Elvis, seduto accanto a lei al posto di guida, mentre la capsula aerodinamica sfrecciava attraverso le corsie metalliche sospese in mezzo agli edifici della città, la guardò con l’aria rassegnata e per nulla sorpresa. Sua moglie aveva adesso un’espressione di grande tranquillità dipinta in volto, anche se venata da una profonda tristezza. Quindi, era opportuno lasciar cadere il discorso, almeno per il momento: l’iniezione calmante che le avevano praticato un’ora prima al Ministero dell’Istruzione, poco dopo aver dato loro la brutta notizia, aveva già fatto il suo effetto su di lei. Un’ora fa a Gladys era sfuggito un urlo di bestia ferita, dopo che la Responsabile del Servizio Educazione Primaria aveva comunicato loro che Nicholas, il loro bambino di nove anni, non aveva superato l’esame di rito; ragion per cui era stato necessario eliminarlo, come da prassi.
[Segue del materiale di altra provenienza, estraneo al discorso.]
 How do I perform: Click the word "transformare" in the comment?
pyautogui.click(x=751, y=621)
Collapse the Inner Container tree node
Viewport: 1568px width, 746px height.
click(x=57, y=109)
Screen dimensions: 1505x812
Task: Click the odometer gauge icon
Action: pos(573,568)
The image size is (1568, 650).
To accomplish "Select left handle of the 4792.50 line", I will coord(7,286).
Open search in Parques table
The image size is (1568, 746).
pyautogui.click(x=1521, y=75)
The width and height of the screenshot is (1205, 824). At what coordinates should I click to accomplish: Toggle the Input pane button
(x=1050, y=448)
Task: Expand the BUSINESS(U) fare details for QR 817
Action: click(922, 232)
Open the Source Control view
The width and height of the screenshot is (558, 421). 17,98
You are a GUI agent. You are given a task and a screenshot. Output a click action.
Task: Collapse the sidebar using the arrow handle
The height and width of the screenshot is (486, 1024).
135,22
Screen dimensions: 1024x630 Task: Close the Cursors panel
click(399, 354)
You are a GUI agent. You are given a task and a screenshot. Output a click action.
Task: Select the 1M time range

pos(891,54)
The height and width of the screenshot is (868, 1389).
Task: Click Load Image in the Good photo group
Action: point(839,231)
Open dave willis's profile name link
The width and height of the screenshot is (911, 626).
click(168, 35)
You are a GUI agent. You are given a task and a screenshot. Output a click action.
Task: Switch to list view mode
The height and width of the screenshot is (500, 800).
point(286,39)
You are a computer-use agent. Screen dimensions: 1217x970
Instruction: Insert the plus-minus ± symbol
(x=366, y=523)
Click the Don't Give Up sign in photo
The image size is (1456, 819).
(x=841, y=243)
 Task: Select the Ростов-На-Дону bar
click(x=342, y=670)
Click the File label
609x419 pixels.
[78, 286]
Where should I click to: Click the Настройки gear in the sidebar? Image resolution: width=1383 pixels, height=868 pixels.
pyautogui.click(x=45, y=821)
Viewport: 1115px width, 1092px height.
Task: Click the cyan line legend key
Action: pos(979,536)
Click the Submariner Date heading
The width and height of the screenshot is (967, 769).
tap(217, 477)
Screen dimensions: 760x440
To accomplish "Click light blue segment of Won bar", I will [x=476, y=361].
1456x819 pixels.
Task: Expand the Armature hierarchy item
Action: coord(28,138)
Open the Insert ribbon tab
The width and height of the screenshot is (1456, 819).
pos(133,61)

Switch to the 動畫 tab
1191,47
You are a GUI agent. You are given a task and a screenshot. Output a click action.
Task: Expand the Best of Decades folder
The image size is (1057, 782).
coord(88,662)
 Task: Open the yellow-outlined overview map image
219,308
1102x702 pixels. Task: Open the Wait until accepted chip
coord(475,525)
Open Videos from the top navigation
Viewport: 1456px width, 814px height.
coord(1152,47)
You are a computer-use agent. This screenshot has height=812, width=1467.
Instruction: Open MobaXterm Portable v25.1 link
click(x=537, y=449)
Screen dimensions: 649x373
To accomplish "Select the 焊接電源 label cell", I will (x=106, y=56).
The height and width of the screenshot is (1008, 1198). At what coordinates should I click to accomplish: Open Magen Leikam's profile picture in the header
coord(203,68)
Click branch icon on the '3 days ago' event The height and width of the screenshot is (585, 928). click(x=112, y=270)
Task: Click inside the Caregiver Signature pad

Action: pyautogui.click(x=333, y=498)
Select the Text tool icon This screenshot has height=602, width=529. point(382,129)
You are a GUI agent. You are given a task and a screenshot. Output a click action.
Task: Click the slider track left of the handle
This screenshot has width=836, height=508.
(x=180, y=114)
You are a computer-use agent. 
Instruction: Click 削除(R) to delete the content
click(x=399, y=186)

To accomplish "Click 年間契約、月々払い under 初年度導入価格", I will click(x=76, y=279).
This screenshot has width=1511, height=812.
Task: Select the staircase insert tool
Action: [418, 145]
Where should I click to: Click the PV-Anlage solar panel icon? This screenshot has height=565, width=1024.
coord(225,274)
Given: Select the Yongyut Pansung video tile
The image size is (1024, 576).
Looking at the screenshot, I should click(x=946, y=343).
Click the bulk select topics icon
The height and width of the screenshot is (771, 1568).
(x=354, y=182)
Alla sua reazione incontrollata, la funzionaria impassibile aveva fatto un gesto con la mano e subito delle cinghie si erano strette intorno al corpo di Gladys e l’avevano immobilizzata sulla sedia, mentre lei aveva tirato fuori da un cassetto della sua scrivania tutta bianca una siringa già pronta all’uso e si era catapultata su Gladys, per iniettarle sull’avambraccio destro quel farmaco che l’avrebbe tenuta calma e tranquilla, almeno fino all’indomani mattina.